Eine indigene Gesundheitskrise, nicht nur ein Umweltkonflikt
Die Berichterstattung ist wichtig, weil sie illegalen Bergbau als direktes öffentliches Gesundheitsproblem und nicht nur als Frage des Naturschutzes oder der Strafverfolgung neu rahmt. Im Yanomami-Fall gehören zu den von den Forschenden beschriebenen Folgen Infektionskrankheitswellen und schweres menschliches Leid. Der Artikel weist darauf hin, dass die Krise erst nach einer Welle von Berichten und Notfallmaßnahmen national sichtbar wurde, die zugrunde liegenden Treiber sich aber seit Jahren aufgebaut hatten.
Diese Einordnung hat politische Konsequenzen. Wird illegaler Bergbau vor allem als Problem unautorisierter Förderung behandelt, konzentrieren sich Reaktionen womöglich eng auf Polizei und Wirtschaft. Wird er als Krankheitsverstärker und humanitäre Bedrohung betrachtet, muss die Antwort Gesundheitsüberwachung, Notfallversorgung, indigenen Schutz und langfristige Umweltgovernance einschließen.
Warum diese Warnung dringlicher werden könnte
Die eingangs erwähnte Sorge der Forschenden über Rekordpreise für Gold verweist auf ein breiteres Risiko: Die Yanomami-Krise könnte kein Einzelfall sein. Wenn sich illegale Förderung unter ähnlichen Bedingungen auch anderswo im Amazonas ausweitet, könnten Malaria und verwandte Gesundheitsbelastungen in anderen Grenzregionen erneut steigen. Die Kombination aus Marktanreiz, schwacher Durchsetzung und fragiler Gesundheitsversorgung macht bergbaubezogene Krankheitsausbrüche zu einer wiederkehrenden Bedrohung und nicht zu einem einmaligen Ereignis.

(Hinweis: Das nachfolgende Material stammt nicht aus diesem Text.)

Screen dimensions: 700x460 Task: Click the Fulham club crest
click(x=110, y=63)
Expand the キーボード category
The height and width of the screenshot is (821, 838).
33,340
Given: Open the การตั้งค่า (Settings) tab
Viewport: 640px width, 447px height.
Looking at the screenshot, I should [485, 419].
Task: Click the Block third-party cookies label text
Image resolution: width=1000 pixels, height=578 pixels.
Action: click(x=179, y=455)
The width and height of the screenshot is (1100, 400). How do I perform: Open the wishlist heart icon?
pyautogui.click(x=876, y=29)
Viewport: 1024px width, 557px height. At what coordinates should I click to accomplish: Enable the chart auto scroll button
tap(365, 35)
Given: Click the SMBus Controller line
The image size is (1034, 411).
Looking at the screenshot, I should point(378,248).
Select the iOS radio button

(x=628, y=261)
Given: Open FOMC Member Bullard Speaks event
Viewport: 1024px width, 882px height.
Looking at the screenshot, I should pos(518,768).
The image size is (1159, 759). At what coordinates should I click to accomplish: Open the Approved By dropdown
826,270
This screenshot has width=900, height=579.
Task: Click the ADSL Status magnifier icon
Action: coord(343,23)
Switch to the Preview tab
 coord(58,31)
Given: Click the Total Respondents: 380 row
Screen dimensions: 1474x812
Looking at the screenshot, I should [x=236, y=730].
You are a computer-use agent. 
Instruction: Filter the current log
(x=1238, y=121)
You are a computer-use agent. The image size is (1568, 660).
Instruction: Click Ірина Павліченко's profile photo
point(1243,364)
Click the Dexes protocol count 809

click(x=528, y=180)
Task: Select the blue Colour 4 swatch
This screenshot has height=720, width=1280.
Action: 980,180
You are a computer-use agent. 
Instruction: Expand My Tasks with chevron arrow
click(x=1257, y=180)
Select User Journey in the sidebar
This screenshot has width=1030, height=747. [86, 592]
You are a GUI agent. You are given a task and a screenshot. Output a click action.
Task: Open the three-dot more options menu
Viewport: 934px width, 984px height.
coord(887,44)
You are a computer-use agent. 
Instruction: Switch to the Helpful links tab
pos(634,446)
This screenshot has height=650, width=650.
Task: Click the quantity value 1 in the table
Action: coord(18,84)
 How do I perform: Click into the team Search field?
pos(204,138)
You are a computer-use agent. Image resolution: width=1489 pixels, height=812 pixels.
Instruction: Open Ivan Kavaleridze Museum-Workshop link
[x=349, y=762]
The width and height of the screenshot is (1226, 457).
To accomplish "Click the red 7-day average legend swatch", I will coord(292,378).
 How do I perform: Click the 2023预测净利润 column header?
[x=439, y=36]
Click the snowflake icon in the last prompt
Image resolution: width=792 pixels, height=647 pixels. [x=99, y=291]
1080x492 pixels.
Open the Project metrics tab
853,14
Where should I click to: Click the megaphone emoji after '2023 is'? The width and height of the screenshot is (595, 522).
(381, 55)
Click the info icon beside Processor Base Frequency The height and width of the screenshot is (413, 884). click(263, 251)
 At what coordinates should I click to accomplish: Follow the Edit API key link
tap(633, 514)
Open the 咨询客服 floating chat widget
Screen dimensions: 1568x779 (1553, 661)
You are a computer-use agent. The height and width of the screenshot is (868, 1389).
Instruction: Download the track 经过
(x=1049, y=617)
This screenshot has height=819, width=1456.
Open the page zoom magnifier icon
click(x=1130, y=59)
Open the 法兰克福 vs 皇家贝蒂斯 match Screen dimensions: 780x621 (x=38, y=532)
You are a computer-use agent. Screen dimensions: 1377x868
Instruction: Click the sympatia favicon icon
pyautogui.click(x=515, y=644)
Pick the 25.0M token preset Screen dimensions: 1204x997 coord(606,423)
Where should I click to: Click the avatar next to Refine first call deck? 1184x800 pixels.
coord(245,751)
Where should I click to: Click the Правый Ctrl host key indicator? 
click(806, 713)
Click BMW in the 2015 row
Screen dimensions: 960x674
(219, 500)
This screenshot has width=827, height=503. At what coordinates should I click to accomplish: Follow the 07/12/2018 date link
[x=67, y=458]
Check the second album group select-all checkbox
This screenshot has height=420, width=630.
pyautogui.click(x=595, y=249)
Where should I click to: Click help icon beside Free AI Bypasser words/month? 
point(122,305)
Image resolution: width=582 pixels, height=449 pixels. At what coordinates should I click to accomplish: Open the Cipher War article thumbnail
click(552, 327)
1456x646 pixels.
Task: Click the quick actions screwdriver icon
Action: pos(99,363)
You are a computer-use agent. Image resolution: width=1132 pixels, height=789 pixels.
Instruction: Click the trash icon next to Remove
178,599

Deshalb ist die Schlussfolgerung der Studie über Brasilien hinaus bedeutsam. Sie erinnert daran, dass entstehende Gesundheitskrisen ebenso von Landnutzung, Rohstoffzyklen und politischen Entscheidungen getrieben werden können wie von Erregern allein. Im Amazonas verändert illegaler Bergbau nicht nur Flüsse und Wälder. Er verändert auch das Krankheitsrisiko für Gemeinschaften mit dem geringsten Schutzspielraum.
Die Warnung der Forschenden zielt letztlich auf Sichtbarkeit und Reaktion. Sie argumentieren, dass der Zusammenhang zwischen illegaler Förderung und Malaria stärker ist, als viele angenommen haben, und dass ein Ignorieren dieser Verbindung künftige Ausbrüche im Schatten wirtschaftlicher Aktivität anwachsen lassen könnte, bis der Schaden viel schwerer rückgängig zu machen ist.
Dieser Artikel basiert auf einer Berichterstattung von Medical Xpress. Zum Originalartikel.